3. Warm Up Dynamically
You don’t just get in your car, turn it on and speed off down the road. First you let the engine warm up, and then you take off slowly increasing your speed. The same theory applies to your body. You should never just jump up, throw on workout gear and proceed full speed ahead into your workout routine. Instead you need to slowly warm up your muscles and get them prepared for the hard work that lies ahead of them. Doing this should involve dynamic movements like side to side lunges, traveling squats, jumping jacks and butt kicks. The most important thing to remember when warming up is that all movements and stretches should be dynamic, which means you should always be moving. No static positions here please.
Post Workout Advice
Unless you leave the gym and decide to blow your entire diet there is very little chance that you are going to ruin any of your progress by what you do after your workout. But if you make the right post workout choices then you could potentially see increased results. What we’re trying to say is that there are definitely some healthy things you should be doing after each and every workout to maximize your results.

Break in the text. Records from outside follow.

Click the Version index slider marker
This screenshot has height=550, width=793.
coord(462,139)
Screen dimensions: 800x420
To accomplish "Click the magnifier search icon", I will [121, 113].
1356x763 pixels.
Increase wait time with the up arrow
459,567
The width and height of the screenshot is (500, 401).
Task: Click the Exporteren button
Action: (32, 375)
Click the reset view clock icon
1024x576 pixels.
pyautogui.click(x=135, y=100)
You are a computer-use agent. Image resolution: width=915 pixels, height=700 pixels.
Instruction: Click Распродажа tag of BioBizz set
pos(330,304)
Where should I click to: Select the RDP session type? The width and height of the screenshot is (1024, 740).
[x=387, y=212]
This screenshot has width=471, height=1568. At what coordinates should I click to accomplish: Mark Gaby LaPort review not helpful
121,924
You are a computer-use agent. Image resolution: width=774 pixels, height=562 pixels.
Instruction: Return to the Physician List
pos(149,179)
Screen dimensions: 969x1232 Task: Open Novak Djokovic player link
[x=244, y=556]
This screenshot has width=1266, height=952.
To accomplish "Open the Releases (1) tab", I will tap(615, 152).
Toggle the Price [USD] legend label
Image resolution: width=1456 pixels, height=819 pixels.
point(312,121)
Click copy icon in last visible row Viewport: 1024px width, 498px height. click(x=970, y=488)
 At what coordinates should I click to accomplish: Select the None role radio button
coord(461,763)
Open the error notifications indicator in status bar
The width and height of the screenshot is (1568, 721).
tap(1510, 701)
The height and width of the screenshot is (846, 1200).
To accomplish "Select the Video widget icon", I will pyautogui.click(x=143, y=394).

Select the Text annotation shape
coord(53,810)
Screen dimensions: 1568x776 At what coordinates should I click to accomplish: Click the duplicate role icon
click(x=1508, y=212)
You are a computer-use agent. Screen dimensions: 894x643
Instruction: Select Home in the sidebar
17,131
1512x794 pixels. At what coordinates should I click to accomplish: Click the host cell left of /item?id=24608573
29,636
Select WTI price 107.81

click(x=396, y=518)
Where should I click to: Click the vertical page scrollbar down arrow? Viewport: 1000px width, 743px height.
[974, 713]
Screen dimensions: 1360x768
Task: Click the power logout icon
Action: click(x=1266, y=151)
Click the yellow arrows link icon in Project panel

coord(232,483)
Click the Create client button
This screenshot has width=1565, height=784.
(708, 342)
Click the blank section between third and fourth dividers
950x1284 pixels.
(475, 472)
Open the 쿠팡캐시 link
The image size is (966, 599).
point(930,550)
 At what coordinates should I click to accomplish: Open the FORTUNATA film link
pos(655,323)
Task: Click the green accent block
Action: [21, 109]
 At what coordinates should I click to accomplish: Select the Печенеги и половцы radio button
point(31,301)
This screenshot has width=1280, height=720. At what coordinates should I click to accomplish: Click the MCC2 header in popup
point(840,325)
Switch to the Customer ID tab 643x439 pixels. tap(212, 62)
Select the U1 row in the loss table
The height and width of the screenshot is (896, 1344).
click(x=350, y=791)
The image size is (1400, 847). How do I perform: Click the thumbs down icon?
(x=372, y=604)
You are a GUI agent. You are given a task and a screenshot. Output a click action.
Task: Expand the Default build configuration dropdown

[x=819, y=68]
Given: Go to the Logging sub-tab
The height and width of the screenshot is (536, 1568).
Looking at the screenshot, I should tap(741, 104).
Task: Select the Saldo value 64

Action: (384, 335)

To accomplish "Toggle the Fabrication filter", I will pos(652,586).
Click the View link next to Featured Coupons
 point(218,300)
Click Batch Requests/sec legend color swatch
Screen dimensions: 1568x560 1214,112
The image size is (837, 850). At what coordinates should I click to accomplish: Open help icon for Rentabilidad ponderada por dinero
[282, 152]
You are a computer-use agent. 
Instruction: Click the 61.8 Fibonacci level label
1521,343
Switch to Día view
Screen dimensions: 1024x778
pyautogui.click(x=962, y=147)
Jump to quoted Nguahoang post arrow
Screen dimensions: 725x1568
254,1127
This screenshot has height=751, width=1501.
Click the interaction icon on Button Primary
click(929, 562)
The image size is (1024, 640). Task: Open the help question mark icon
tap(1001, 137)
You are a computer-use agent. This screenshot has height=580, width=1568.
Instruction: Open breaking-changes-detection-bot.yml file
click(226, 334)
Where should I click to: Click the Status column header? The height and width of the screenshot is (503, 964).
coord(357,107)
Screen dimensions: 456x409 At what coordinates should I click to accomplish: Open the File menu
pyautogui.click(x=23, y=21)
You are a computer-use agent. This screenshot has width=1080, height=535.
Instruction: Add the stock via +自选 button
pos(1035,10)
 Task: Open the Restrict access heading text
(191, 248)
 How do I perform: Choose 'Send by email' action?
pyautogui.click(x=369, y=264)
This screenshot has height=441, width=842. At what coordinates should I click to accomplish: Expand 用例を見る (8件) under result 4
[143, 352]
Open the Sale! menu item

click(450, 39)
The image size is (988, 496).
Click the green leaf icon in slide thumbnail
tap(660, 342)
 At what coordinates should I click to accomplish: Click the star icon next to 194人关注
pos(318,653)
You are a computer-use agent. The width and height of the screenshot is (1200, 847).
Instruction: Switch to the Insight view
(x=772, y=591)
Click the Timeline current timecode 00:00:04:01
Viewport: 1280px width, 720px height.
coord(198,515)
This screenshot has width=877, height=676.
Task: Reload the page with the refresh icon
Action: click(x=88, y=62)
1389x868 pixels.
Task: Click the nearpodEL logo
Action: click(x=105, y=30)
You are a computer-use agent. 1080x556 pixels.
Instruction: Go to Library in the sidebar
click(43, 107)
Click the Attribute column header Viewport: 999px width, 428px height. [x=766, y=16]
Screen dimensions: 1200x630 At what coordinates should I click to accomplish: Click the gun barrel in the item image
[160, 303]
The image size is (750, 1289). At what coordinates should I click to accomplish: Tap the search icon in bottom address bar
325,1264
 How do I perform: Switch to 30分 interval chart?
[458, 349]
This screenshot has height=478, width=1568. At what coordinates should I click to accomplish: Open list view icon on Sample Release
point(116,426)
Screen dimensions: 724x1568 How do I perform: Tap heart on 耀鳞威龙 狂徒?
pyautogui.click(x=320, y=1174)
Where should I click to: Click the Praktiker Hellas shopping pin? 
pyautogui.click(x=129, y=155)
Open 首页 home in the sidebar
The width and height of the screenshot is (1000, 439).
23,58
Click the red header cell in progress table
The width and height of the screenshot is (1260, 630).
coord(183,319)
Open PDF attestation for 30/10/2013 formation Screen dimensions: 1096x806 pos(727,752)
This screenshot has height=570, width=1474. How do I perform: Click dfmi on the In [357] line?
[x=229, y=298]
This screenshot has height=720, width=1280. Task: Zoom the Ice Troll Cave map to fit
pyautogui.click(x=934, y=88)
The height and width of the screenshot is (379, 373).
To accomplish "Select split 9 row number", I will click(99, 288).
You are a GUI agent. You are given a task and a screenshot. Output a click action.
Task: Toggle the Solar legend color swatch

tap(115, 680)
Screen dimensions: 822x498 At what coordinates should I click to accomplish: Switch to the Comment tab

1. Do Some Dynamic Stretching
Just as you want to keep moving throughout your pre workout stretching and warming up, you also want to keep that momentum going after your workout. You’ve just spent the last hour moving your body and working your muscles, why would you end that standing still holding static stretches? Keep in mind though that you should complete your post workout stretches at a slower pace than your warm up stretches. These are meant to bring your heart rate back down gradually, whereas your warm up is meant to increase your heart rate to prepare it for the workout.
2. Eat A Post Workout Meal
When you work out your muscles you are actually breaking them down with micro tears, which makes your body have to repair them and build them back stronger after your workout is complete. Your post workout meal keeps your body fueled with all of the nutrients it needs to begin the healing process of your recently torn muscles. It also provides your muscles with nutrients to keep them from being sore and tired during your period of recovery.
3. Cool Off With A Shower
This piece of advice seems like a no brainer, after all when you’re hot, sticky and sweaty why wouldn’t you immediately want to shower, and who would want to take a hot shower? But it might surprise you that taking a cool shower has more benefits than just cooling you off and getting you clean. It has been proven that taking a colder post workout shower has the ability to reduce your risk of soreness and inflammation, which in turn speeds up your recovery time. Make sure that before you jump into a cold shower though you have given your body a chance to naturally cool down through your dynamic post workout stretches. If you skip the cool down the drastic temperature change may be too much of a shock to your body.